REQUIRED TASK 1:
In the passage on depicting the Life of Christ in art, in which century does the Crucifixion first appear in Early Christian art?
REQUIRED TASK 2:
From the passage on depicting the Life of Christ in art, reproduce word for word the part that opens with the words containing "Duccio's Temptation on" and closes with "is very variable.".

PASSAGE TO READ:
· · · · ·

The scenes originating in the apocryphal Gospels that remain a feature of the depiction of Life of the Virgin have fewer equivalents in the Life of Christ, although some minor details, like the boys climbing trees in the Entry to Jerusalem, are tolerated. The Harrowing of Hell was not an episode witnessed or mentioned by any of the Four Evangelists but was approved by the Church, and the Lamentation of Christ, though not specifically described in the Gospels, was thought to be implied by the accounts there of the episodes before and after. Vernacular art was less policed by the clergy, and works such as some medieval tiles from Tring can show fanciful apocryphal legends that either hardly ever appeared in church art, or were destroyed at some later date.[7]

By the Gothic period the selection of scenes was at its most standardized. Emile Mâle's famous study of 13th-century French cathedral art analyses many cycles, and discusses the lack of emphasis on the "public life [which] is dismissed in four scenes, the Baptism, the Marriage at Cana, the Temptation and the Transfiguration, which moreover it is rare to find all together".[8]

Cycles

Duccio's Temptation on the Mount from his Maestà (1308-1311)
The rear of Duccio's Maestà. The middle section has the Passion sequence, beginning with the entry to Jerusalem (bottom left) and ending with Noli me tangere, top right, 2nd row; sequence. Below are the Works, above the post-Resurrection scenes. The birth and childhood scenes are on the front, as part of a Life of the Virgin.

Early Christian art contains a number of narrative scenes collected on sarcophagi and in paintings in the Catacombs of Rome. Miracles are very often shown, but the Crucifixion is absent until the 5th century, when it originated in Palestine, soon followed by the Nativity in much the form still seen in Orthodox icons today. The Adoration of the Magi and the Baptism are both often found earlier, but the choice of scenes is very variable.

· · · · ·

LISTED ENTRIES:
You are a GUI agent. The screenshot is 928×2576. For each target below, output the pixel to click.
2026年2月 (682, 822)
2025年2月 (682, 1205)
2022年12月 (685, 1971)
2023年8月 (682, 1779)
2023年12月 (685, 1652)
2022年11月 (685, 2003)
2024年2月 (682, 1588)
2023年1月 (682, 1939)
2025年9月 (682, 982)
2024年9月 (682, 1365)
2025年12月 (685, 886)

· · · · ·

CORRECT ANSWER 1:
The 5th century.

CORRECT ANSWER 2:
Duccio's Temptation on the Mount from his Maestà (1308-1311)
The rear of Duccio's Maestà. The middle section has the Passion sequence, beginning with the entry to Jerusalem (bottom left) and ending with Noli me tangere, top right, 2nd row; sequence. Below are the Works, above the post-Resurrection scenes. The birth and childhood scenes are on the front, as part of a Life of the Virgin.

Early Christian art contains a number of narrative scenes collected on sarcophagi and in paintings in the Catacombs of Rome. Miracles are very often shown, but the Crucifixion is absent until the 5th century, when it originated in Palestine, soon followed by the Nativity in much the form still seen in Orthodox icons today. The Adoration of the Magi and the Baptism are both often found earlier, but the choice of scenes is very variable.